監督・撮影:ホンマタカシ
出演:妹島和世
丘に溶け込むように建つ大阪芸術大学アートサイエンス学科の新校舎。
その設計から建築にあたったのは妹島和世。金沢21世紀美術館やルーブル美術館ランス別館などを手がけ、建築界のノーベル賞ともいわれるプリッカー賞を受賞した建築家.
本作は、その構想から完成までの3年6か月を追ったドキュメンタリー。
妹島和世は構想にあたって大切にしたことを3つ挙げている。
建物が立つ「丘」に合せた外観であること。
建物が「開かれている」こと。
そこが人々の「交流の場」となること。
彼女が込めた思いは「公園のような建物」。見晴らしの良い丘の上に、誰もが立ち寄れるような、「公園」が出来上がった・・・
いくつもいくつも模型を作って、理想の形を追い求める妹島和世さん。合間には、事務所の植木鉢に水をあげるのも忘れません。いつもスカートにかかとの高い靴。建築現場でも、そのスタイルにヘルメット。

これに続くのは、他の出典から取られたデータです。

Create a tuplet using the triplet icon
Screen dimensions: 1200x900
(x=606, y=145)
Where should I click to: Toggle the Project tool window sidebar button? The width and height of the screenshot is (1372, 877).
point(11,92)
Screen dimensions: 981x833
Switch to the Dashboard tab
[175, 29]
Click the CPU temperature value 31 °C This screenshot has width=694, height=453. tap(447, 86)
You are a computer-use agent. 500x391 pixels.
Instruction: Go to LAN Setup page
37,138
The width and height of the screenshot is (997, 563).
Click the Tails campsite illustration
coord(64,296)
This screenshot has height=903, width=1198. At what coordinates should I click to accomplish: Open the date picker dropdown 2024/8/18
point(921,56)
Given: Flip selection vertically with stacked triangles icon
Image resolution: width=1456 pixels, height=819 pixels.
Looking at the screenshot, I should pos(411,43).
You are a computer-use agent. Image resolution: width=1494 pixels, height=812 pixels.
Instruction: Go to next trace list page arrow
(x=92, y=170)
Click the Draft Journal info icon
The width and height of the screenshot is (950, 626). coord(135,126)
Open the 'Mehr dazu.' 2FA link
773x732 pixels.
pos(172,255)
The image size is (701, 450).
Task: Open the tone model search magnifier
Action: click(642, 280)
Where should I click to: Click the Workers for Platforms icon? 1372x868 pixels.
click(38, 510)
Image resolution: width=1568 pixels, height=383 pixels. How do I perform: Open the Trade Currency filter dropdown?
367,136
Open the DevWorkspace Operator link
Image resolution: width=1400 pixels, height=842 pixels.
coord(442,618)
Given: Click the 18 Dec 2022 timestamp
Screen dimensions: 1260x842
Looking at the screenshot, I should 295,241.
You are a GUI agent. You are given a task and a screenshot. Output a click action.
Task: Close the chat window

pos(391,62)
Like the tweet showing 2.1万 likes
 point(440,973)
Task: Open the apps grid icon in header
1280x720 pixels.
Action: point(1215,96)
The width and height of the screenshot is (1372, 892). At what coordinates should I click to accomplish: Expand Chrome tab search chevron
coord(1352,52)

取材に応じて、落ち着いた語り口で話されていた妹島和世さんが、廊下で騒々しい音がしたときに、突然「静かにしてね!」と、高い声でおっしゃったシーンがありました。なんとも可愛い方なのです。
試写を観た直後に、妹島和世さんが「唯一無二の海を見せる駅」日立駅を設計されたことが朝日新聞デジタルに掲載されていると(暁)さんが教えてくれました。海が見晴らせ、風景の一部になっている素晴らしい駅。妹島和世さんの建物の在り方へのこだわりに、建築家皆がこのような考え方なら、素晴らしい景観が実現するのにと思いました。(咲)
本作から話は反れますが、娘は幼かったころテレビ朝日の「大改造!!劇的ビフォーアフター」を見て、「匠(建築家)になりたい」と言っていました。あれから20年。理系には進んだものの機械工学科に進学し、いつの間にか建築家の夢は消えていました。ただ、友人の何人かは建築学科に進みました。理系の中でも建築学科は女性の割合が多いよう。娘の学科は女子が1割ですが、お友だちが学んでいる建築学科は同じ大学ですが半数に迫る勢い。建築は意外に女性向きなのかもしれません。
とはいえ、妹島さんが就職したころはまだまだ女性の建築家は少なかったはず。この世界でやっていくのにかなりの苦労があったことと思います。男性に負けないぞという覚悟で挑んできたのでしょう。現場に行くときもモードな雰囲気でおしゃれな妹島さん。一般的な発想なら動きやすいパンツスタイルにするところでしょうけれど、あえてのスカートに、もしかすると自分を曲げない強い決意が込められているのかもしれないと感じました。(堀)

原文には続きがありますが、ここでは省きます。